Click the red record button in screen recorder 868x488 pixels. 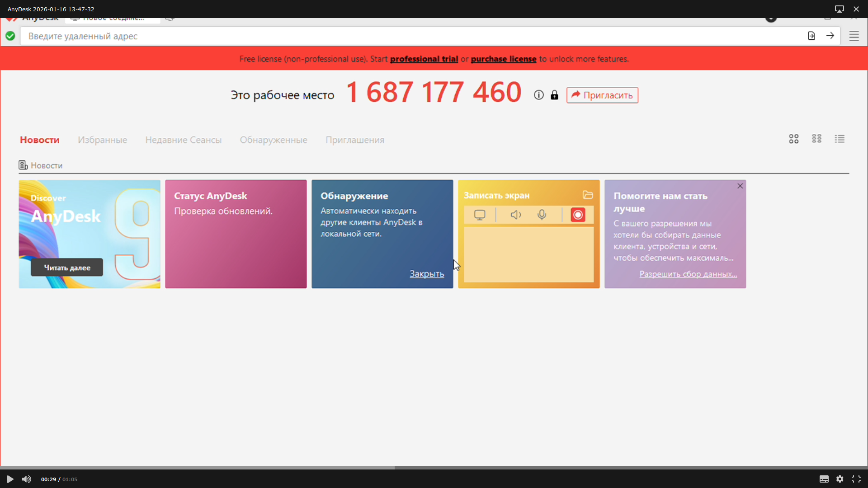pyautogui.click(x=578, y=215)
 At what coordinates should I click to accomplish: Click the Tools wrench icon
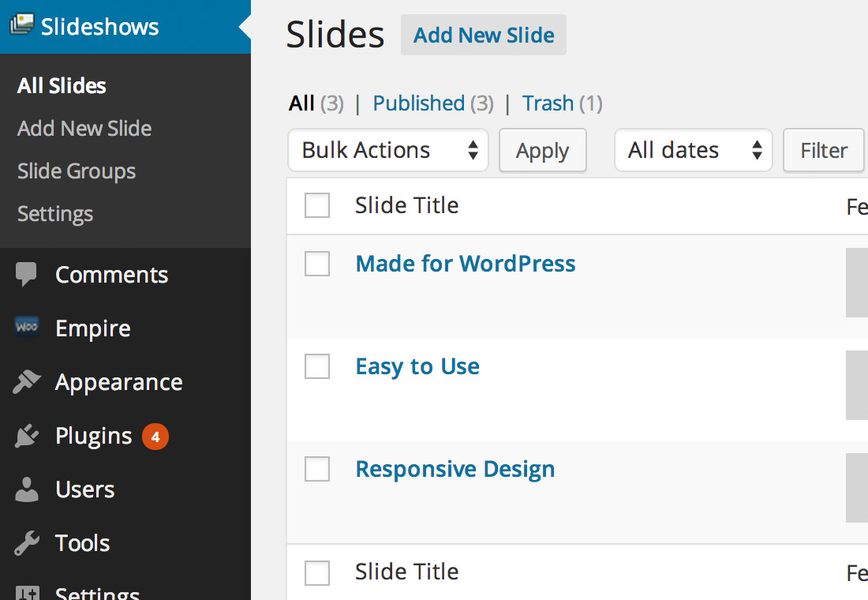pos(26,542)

━━━━━━━━

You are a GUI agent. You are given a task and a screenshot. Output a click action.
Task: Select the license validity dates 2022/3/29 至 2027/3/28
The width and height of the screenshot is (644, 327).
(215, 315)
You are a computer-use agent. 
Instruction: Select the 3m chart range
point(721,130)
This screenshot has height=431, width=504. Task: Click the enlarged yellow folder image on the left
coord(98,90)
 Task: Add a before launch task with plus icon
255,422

━━━━━━━━

Search the material for the word "agent" and copy every matching line.

You are a GUI agent. You are given a task and a screenshot. Output a click action.
You are a computer-use agent. 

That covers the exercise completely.